Health Care/Joan Retsinas

States as Countinghouses

Chief Justice Louis Brandeis labeled states “laboratories of democracy,” free to experiment with new programs, away from the federal government’s edicts. Today singer Oliver Anthony, crooning about “Rich Men North of Richmond,” echoes that enthusiasm for letting states rule, for keeping Washington out of the expensive decisions.

Let’s relegate Brandeis’ vision to a historic footnote.

Today states have emerged not as laboratories of democracy, but as countinghouses where Scrooge, pre-redemption, would feel at home. Ironically, the “rich men north of Richmond” have tried to help those workers south of Richmond struggling with poverty, addiction, illness, racism, unemployment. … The “men south of Richmond” have not.

Look at health insurance. Many states, looking at health insurance, decided “no.” Or if they decided “yes,” they did so grudgingly. States are in charge of Medicaid, the federal/state program that insures poor women and children.

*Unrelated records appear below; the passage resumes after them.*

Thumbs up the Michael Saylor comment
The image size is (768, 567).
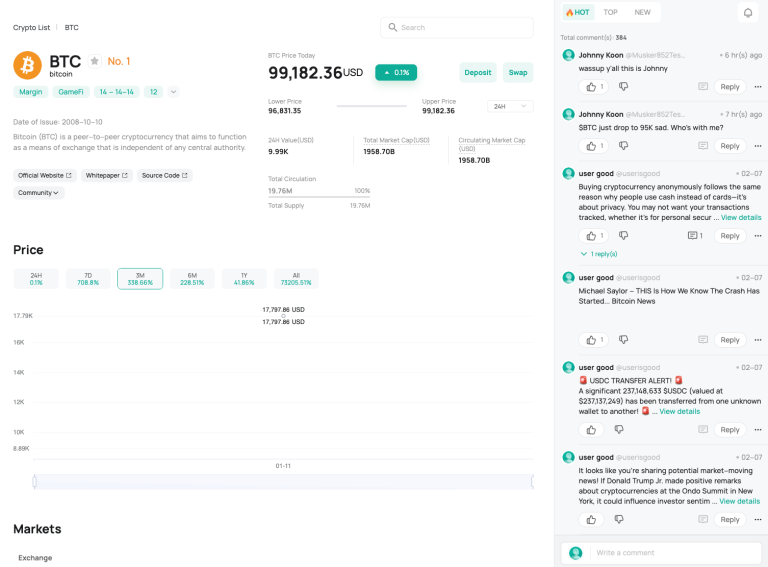[x=592, y=340]
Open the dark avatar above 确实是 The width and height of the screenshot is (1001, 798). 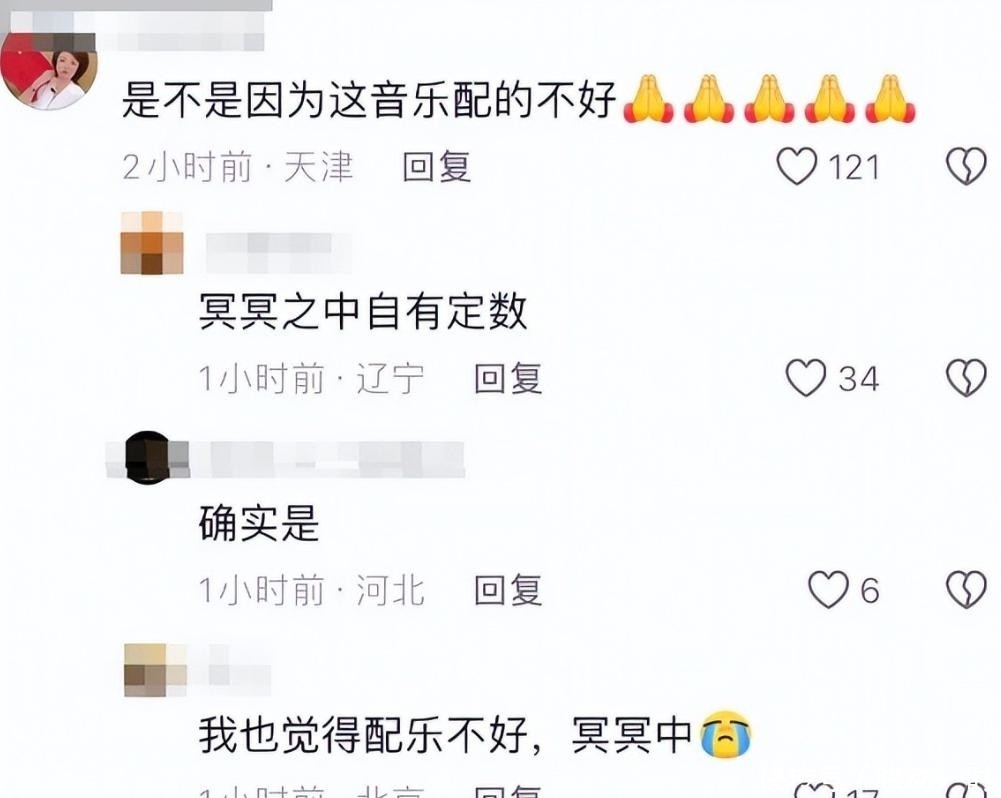pyautogui.click(x=148, y=457)
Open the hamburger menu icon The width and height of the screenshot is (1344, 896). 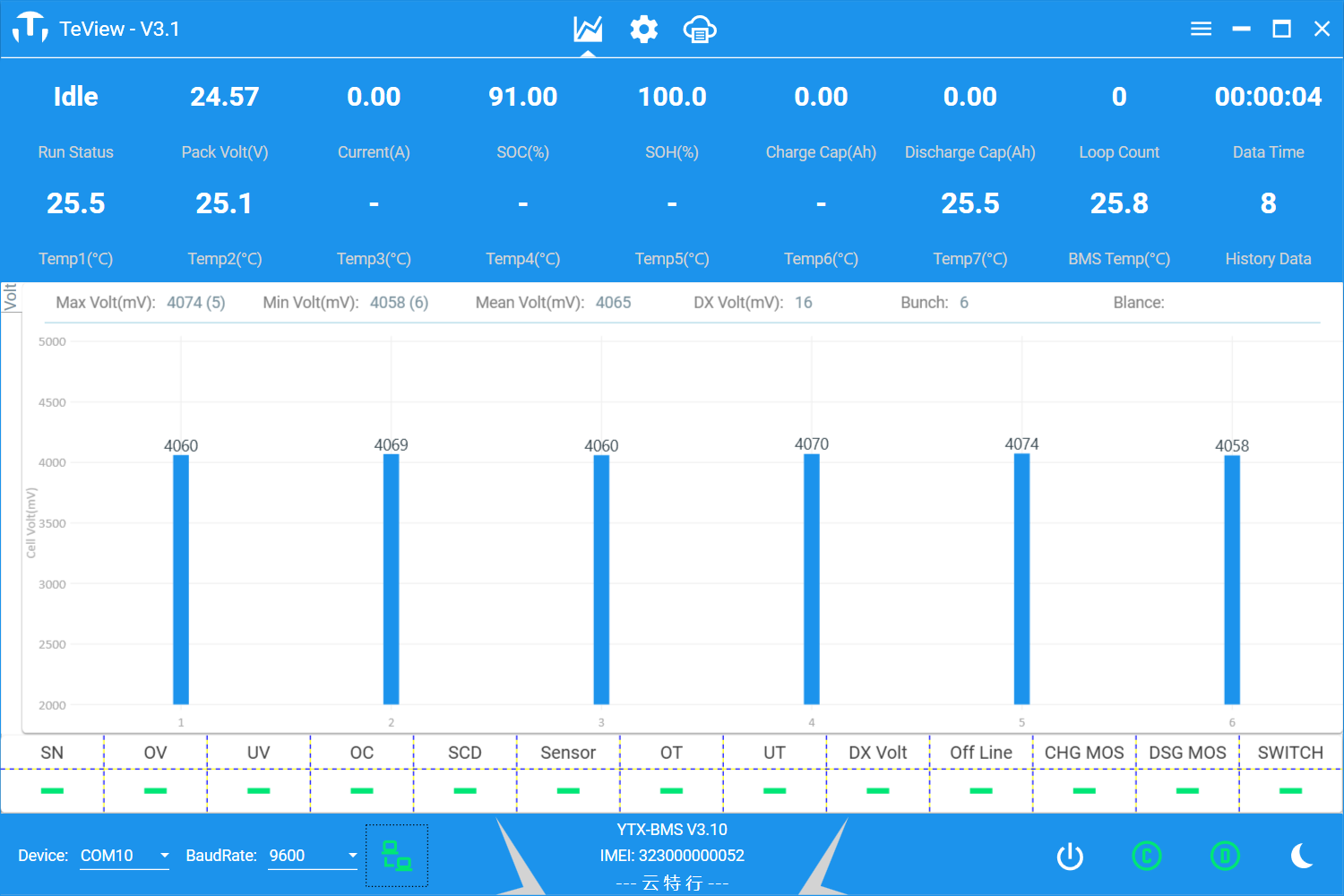coord(1201,30)
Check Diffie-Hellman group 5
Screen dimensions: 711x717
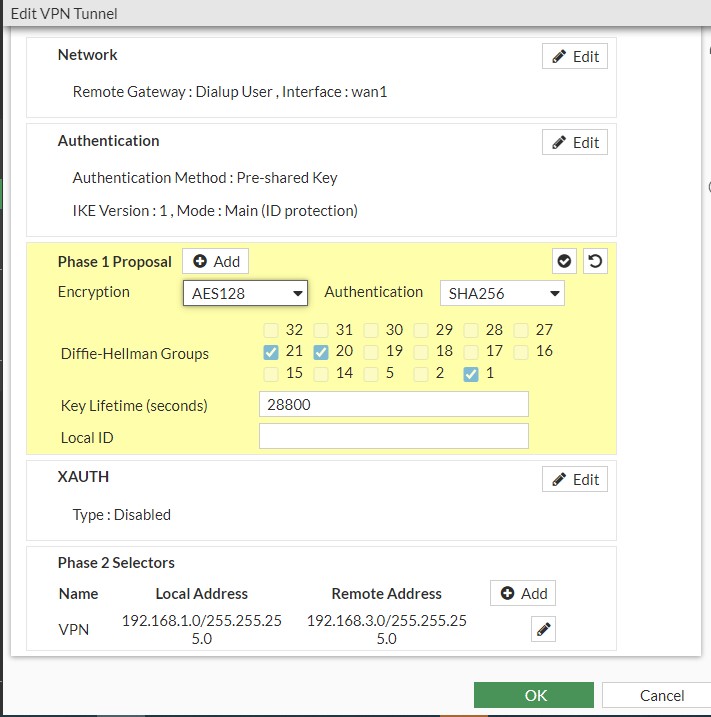371,374
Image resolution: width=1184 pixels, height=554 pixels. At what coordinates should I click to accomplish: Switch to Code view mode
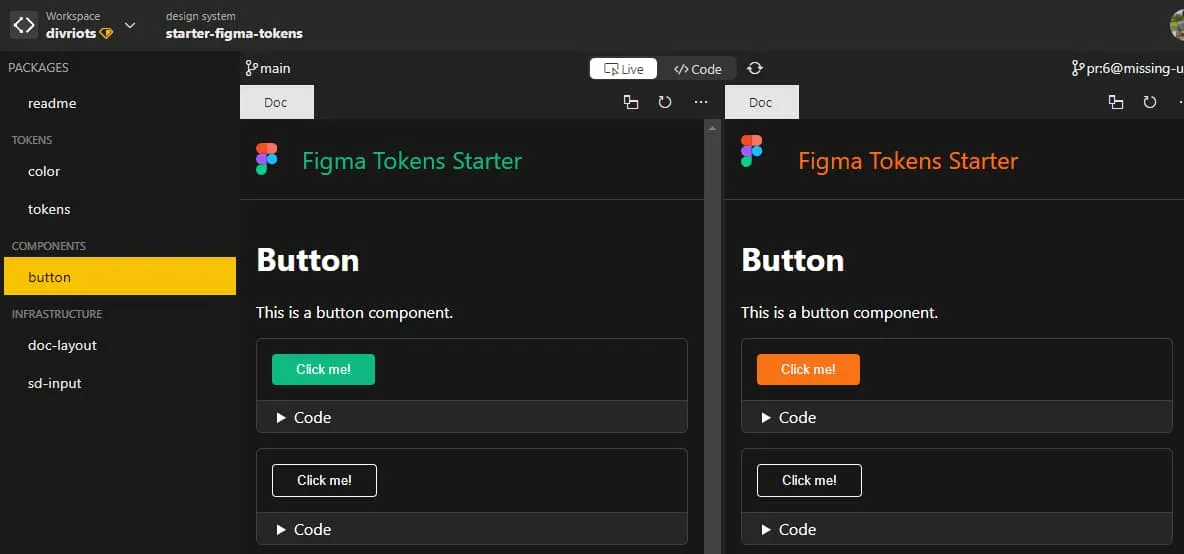point(698,69)
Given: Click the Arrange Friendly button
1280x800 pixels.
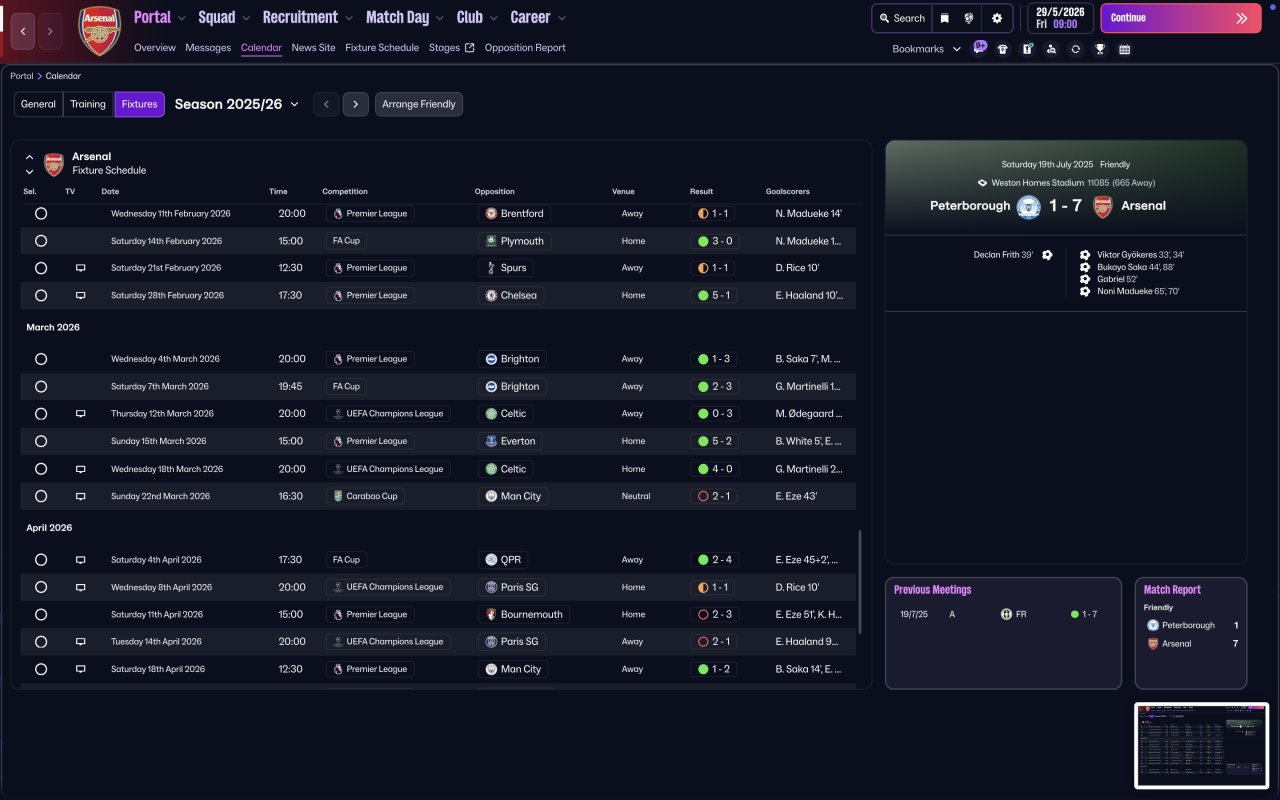Looking at the screenshot, I should coord(419,104).
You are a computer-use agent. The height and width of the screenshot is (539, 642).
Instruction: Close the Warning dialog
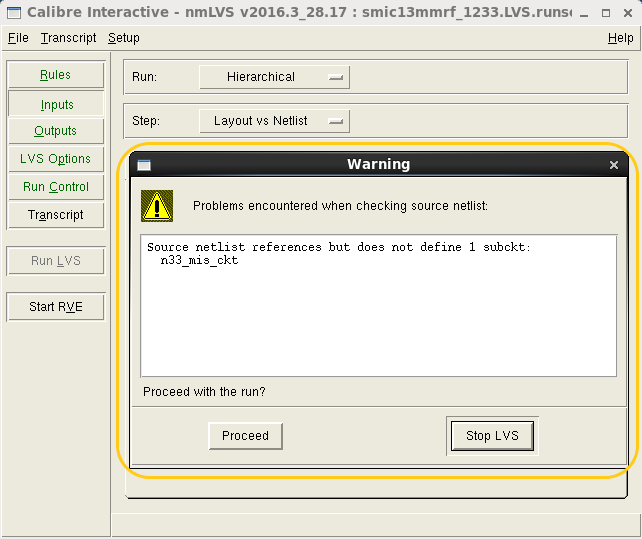click(614, 165)
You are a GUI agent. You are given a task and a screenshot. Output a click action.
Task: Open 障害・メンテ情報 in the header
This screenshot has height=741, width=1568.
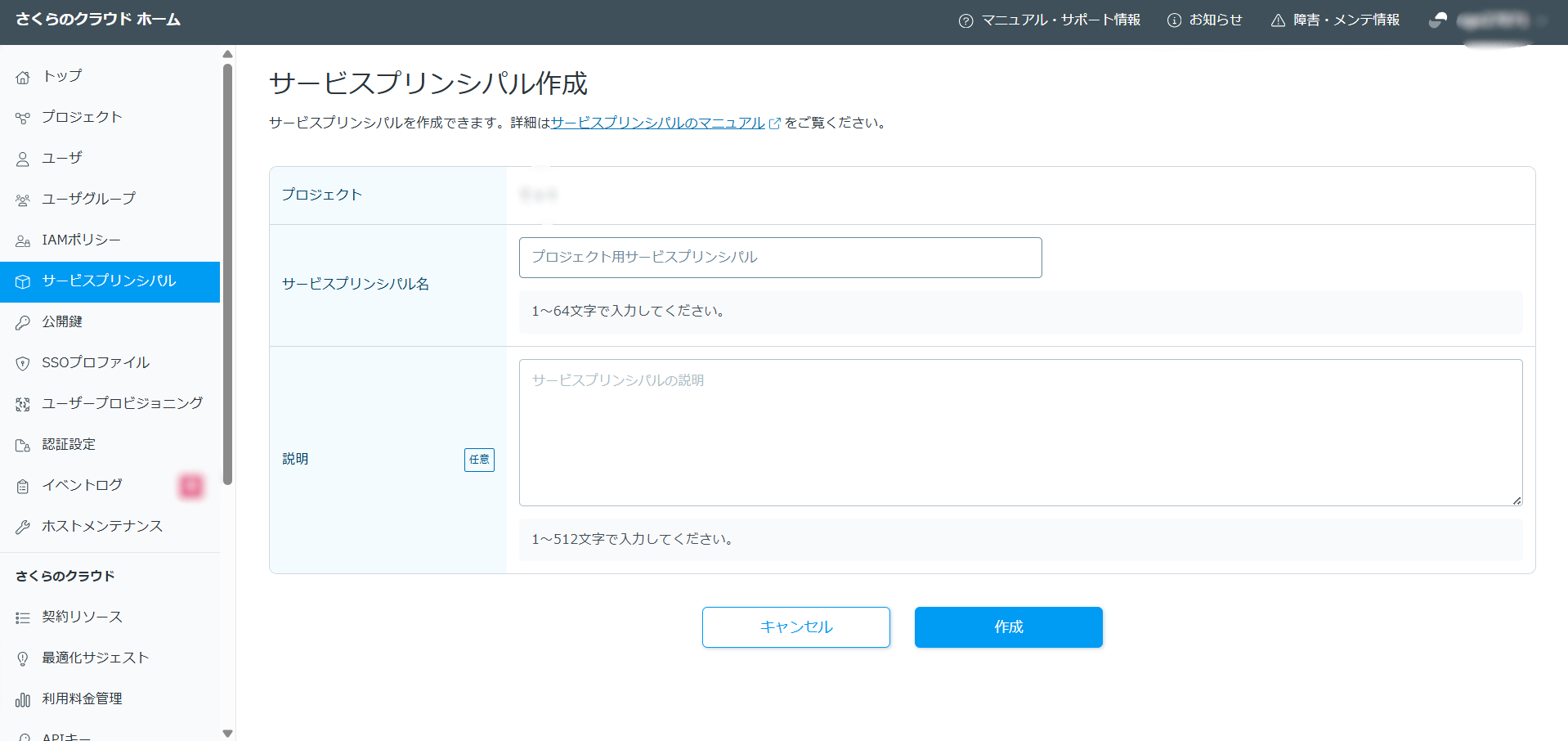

The federal government has paid part of the tab; the states, the rest; and the states set the criteria, the coverage decisions (with thresholds set by Uncle Sam). The Affordable Care Act offered states an incentive to expand Medicaid, with Uncle Sam initially paying most of the tab. The hope was that expanded Medicaid, coupled with the Affordable Care Act’s umbrella, would cover most Americans, giving them access to our wondrous healthcare facilities, protecting them from impossible bills, assuring them medications and outpatient care. A giant step toward a healthier populace.

States debated. Many states seized the chance to cover more residents. But many states demurred. Today Wyoming, Kansas,Texas, Mississippi, Tennessee, Alabama, Georgia, Florida and South Carolina say “no.” (Missouri, Oklahoma, and South Dakota eventually changed their “no” to “yes.” North Carolina has not implemented their “yes.”) Even with the carrot of federal money, those states voted “no.” They did not dip into state coffers to cover those uninsured residents; they simply raised the banner of states’ prerogatives (eerily akin to states’ rights), coupled with “tax burden,” to leave swatches of their populations without insurance and, consequently, without consistent healthcare.

Today the grudging decisions continue in the halls of statehouses, particularly those south of Richmond. A few states — notably Arkansas — want to tether Medicaid to working, demanding that poor folks work if they expect to see a physician. Federal courts have blocked those initiatives.

States’ current big decision: do we pare the Medicaid rolls, dropping those people they continued to cover during the pandemic (required under federal law). Now that the country has come out of the pandemic (thanks in large measure to vaccinations, developed not by states but by scientists, and distributed not by states, but by federal initiatives), states can re-formulate their eligibility requirements. People must sign up, fill out the forms, demonstrate anew their eligibility — all reasonable, all part of states taking control. The upshot: 25 states have purged at least 1.5 million people. Arkansas has dropped more than 140,000 people; Florida, 250,000; Indiana, 54,000. The key culprit: “procedural reasons.” People didn’t receive the forms, didn’t fill them out correctly, the processors didn’t process the forms in time … It is easy to trap people in a bureaucratic net.

As to the generosity of Medicaid, Wallethub analyzed spending by state. The five states spending the most per low-income resident were Massachusetts, Alaska, Vermont, New York, Rhode Island. The bottom of the rung were Utah, Florida, Oklahoma, Alabama, Georgia. The states claiming the bottom rung can boast of fiscal frugality; I doubt their poor residents are as pleased.

We let states rule on abortion. That upshot: a pastiche of rules and regulations not just for the procedure but for the distribution of mifepristone, a drug allowed by the FDA. A woman with an ectopic pregnancy is better served if she lives in Minnesota than in Alabama. Not surprisingly, we have “abortion” travel as women seek the procedure hundreds of miles from their homes.

Finally, school meals are expensive. Children eat a lot. Their moms, channeling June Cleaver, should be serving them wholesome breakfasts, packing them nutritious lunches. If the children eat “school lunch,” their parents should pay, if their incomes are above guidelines. There is no such thing as a free lunch. The arguments go on and on, in states keen to showcase fiscal frugality. Kudos to the eight states that decided “enough.” Let’s simply feed the children — no eligibility guidelines, no special cards to demarcate “free” from “reduced” lunches: Minnesota, New Mexico, Colorado, Vermont, Michigan, and Massachusetts, California, and Maine. Other states may follow suit.

Associated Press: “Schoolkids In 8 States Can Now Eat Free School Meals, Advocates Urge Congress For Nationwide Policy.”

The enthusiasm for “regular” working folks hamstrung by Uncle Sam is mythic, as is the zeal to let States Houses, from Little Rock to Tallahassee, rule. The argument resonates: It would be cheaper to put states in charge. But the mythic is just that: mythic. The countinghouse states have pared their budgets on the backs of those regular working folks, north and south of Richmond.